Here's a /26 — Figure Out the Address Plan
I handed GitHub Copilot a /26 subnet and told it to plan IP addressing for a two-switch iBGP fabric with spine uplinks. Then we deployed it. Here's what happened.
This is Part 2 of a series about deploying SONiC switches with AI assistance. Part 1 covered discovery — pointing Copilot at two factory-blank switches and watching it map the hardware, topology, and CLI quirks.
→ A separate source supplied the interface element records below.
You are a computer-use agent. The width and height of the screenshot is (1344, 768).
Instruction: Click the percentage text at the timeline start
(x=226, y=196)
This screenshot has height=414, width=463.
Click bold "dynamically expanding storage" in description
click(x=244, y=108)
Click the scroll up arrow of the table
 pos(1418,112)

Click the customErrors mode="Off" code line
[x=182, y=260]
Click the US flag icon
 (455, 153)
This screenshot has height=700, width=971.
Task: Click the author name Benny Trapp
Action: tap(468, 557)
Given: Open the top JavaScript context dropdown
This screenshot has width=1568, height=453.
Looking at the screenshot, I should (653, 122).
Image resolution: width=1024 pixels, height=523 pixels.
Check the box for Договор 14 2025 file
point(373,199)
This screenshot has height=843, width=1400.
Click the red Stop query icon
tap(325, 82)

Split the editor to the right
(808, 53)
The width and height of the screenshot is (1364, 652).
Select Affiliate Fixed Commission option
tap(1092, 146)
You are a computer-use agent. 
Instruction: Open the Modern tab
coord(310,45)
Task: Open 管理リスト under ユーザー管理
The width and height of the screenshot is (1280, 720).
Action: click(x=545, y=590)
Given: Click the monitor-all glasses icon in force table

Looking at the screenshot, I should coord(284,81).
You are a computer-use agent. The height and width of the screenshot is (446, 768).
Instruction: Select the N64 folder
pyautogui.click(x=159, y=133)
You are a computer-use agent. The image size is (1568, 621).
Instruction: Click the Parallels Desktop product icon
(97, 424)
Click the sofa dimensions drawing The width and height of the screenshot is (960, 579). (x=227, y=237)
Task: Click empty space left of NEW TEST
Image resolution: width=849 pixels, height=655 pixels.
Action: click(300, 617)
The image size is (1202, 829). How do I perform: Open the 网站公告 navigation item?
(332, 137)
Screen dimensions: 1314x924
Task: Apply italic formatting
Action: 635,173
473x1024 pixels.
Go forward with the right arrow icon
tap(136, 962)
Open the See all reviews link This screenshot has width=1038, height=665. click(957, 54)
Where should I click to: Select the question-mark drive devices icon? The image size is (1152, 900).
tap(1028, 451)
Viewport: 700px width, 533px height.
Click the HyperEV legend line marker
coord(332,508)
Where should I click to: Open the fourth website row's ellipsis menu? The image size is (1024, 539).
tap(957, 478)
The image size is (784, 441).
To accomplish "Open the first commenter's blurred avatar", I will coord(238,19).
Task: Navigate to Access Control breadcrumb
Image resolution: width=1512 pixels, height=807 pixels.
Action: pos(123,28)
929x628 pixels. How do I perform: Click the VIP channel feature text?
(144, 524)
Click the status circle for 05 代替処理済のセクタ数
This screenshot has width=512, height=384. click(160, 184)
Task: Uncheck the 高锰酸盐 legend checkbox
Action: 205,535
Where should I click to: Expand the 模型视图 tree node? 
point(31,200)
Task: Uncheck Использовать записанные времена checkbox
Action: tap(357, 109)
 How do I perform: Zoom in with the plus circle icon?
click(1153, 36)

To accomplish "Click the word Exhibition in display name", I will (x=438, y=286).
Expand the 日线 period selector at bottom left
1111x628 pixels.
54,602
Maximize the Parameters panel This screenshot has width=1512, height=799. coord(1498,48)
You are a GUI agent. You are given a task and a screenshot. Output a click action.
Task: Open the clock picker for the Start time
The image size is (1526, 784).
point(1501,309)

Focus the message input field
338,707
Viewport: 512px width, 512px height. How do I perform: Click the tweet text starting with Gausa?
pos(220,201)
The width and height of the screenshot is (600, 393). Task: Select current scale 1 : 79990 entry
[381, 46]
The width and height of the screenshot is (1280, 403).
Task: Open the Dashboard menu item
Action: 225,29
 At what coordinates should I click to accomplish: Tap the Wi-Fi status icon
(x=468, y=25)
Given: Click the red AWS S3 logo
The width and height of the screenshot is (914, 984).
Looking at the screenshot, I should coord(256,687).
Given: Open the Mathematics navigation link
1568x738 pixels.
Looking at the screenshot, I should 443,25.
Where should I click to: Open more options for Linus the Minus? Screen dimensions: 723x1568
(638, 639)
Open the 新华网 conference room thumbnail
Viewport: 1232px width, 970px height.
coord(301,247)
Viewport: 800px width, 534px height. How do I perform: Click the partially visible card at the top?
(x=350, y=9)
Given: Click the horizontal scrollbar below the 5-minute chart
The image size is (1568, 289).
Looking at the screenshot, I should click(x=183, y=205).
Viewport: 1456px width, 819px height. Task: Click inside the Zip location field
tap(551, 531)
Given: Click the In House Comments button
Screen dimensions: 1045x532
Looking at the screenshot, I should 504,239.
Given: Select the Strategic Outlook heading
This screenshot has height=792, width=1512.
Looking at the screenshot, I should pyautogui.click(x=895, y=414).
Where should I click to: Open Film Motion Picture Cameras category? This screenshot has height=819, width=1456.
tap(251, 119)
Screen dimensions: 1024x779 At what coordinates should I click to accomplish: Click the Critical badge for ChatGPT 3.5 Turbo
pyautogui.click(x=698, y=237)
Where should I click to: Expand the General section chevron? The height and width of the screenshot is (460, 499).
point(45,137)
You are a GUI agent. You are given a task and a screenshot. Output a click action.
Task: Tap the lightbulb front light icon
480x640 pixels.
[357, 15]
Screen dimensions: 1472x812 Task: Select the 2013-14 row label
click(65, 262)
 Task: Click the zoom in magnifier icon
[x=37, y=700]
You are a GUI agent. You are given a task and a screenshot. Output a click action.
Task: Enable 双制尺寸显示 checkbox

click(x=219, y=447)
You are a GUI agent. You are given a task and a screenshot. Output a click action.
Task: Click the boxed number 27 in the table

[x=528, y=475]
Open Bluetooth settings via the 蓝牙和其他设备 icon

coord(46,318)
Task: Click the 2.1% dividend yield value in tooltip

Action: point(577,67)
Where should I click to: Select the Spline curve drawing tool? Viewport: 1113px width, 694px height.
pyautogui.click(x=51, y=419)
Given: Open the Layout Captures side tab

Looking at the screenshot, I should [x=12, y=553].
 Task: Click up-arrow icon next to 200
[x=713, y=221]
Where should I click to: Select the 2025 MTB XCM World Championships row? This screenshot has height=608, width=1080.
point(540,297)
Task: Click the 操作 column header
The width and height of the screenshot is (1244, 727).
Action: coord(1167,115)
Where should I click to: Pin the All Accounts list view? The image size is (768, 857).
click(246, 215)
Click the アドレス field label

Now we configure things.
Last time, the AI had mapped out two Dell S5248F-ON switches running SONiC — complete inventory, physical topology via LLDP, a CLI translation guide for Dell Enterprise SONiC’s sonic-cli framework, and a list of open questions. The switches were still factory blank. Time to change that.
I opened a new session with Copilot and said something like:
“Here’s a /26 subnet —
100.100.81.128/26. Plan the IP addressing for a two-switch iBGP fabric with uplinks to two Cisco spine switches. Then deploy it.”
And then I watched.
64 Addresses, Zero Room for Guessing
A /26 gives you 64 addresses. That sounds generous until you start carving it up for a data center fabric. You need loopbacks for each switch (used as router IDs and VTEP sources for VXLAN later), point-to-point links between the two ToR switches, point-to-point links to each spine, and enough headroom for whatever comes next.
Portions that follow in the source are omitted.